[[ SUPPLIED DATA open ]]

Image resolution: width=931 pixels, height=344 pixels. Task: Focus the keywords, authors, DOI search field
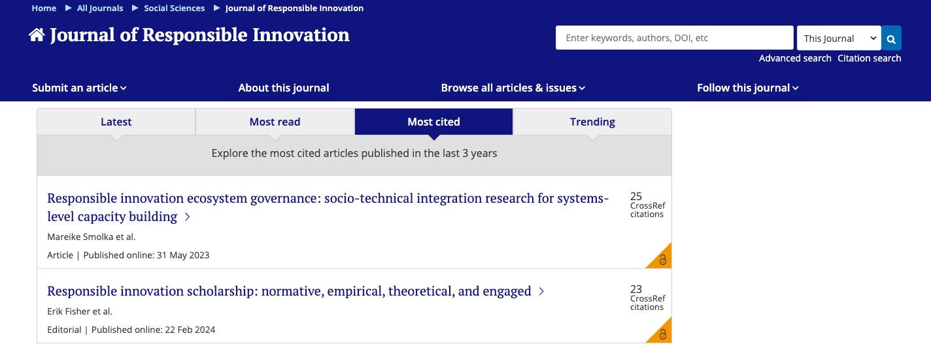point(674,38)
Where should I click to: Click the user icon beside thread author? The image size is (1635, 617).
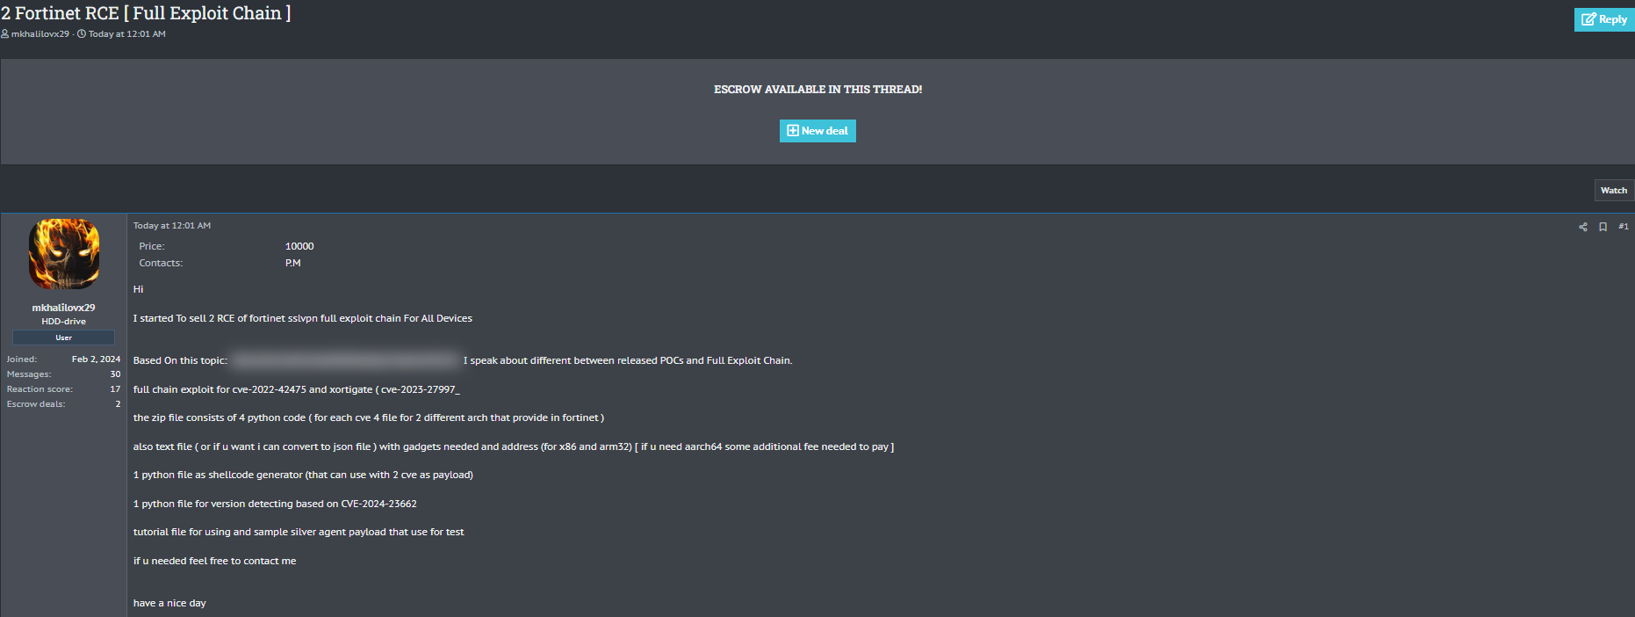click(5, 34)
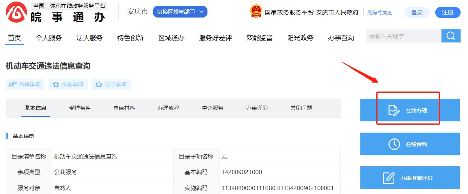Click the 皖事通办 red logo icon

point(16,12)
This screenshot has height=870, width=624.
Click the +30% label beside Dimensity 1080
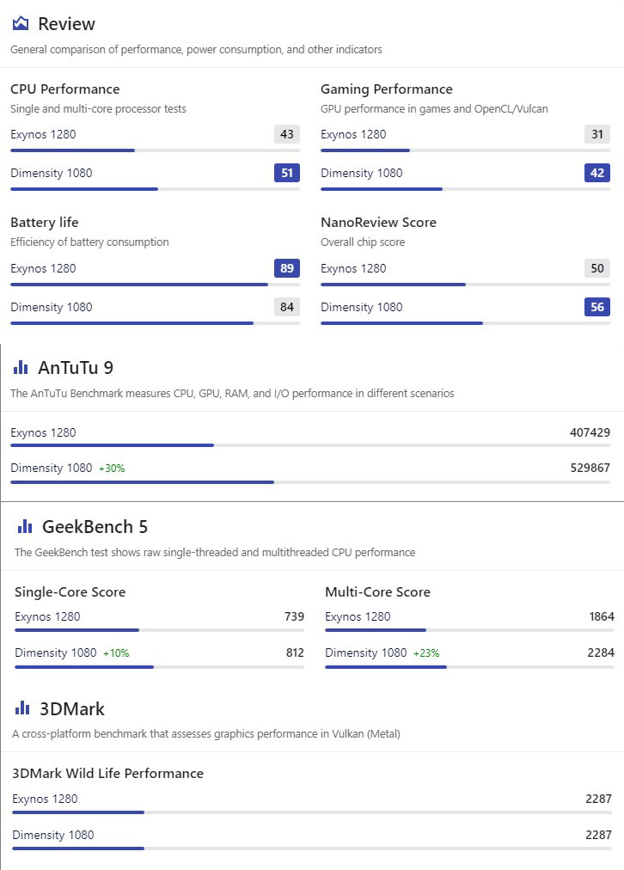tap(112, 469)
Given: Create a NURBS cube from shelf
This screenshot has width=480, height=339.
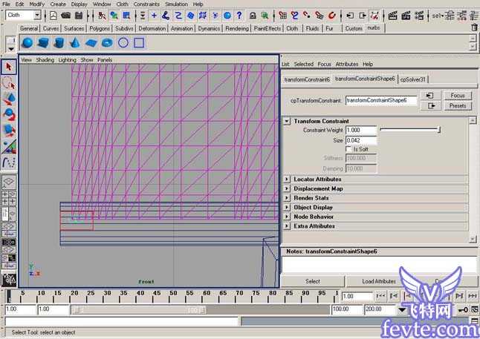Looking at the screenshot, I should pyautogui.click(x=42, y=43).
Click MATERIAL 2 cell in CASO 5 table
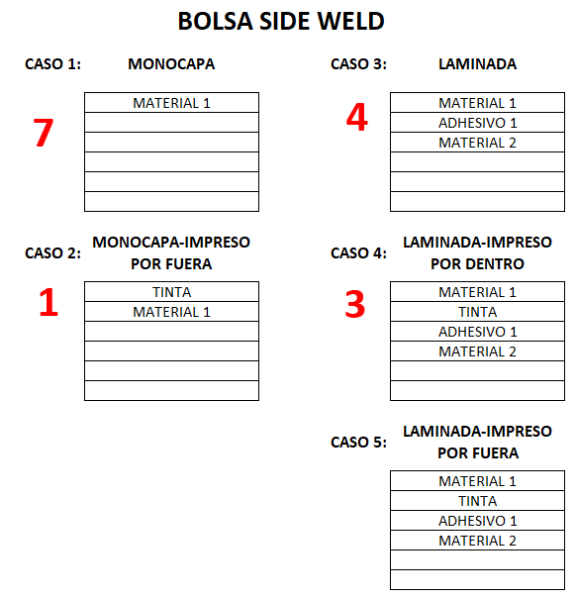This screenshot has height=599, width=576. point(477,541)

[[ SUPPLIED DATA closed ]]
[[ SUPPLIED DATA open ]]

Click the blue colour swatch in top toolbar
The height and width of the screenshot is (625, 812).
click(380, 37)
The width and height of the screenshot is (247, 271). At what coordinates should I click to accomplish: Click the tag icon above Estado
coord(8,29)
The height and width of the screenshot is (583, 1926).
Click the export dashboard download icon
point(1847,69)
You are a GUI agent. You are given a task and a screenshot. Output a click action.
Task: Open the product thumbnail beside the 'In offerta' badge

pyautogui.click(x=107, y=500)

[[ SUPPLIED DATA closed ]]
[[ SUPPLIED DATA open ]]

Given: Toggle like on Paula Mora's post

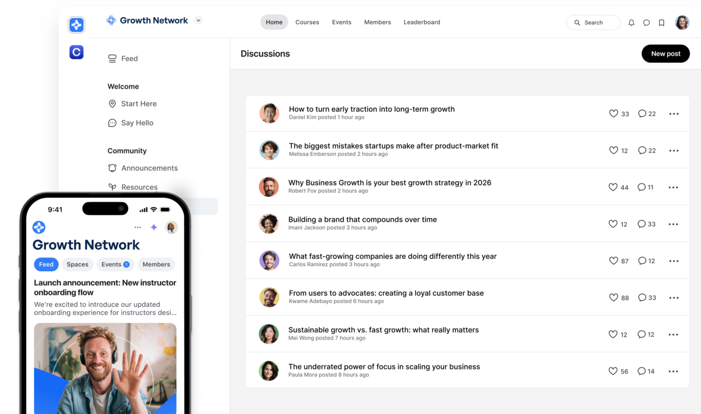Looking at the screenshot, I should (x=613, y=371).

[[ SUPPLIED DATA closed ]]

**PROBLEM TO SOLVE**
Leave the pictures out, and transcribe exactly the lines above starting at the one that contains "Image resolution: width=931" and ending at the one that contains "This screenshot has height=870, width=624.".

**SOLUTION TO THE EXERCISE**
Image resolution: width=931 pixels, height=344 pixels. Task: Focus the keywords, authors, DOI search field
point(674,38)
Where should I click to: Click the user icon beside thread author? The image size is (1635, 617).
click(5, 34)
Click the 皖事通办 red logo icon

point(16,12)
This screenshot has height=870, width=624.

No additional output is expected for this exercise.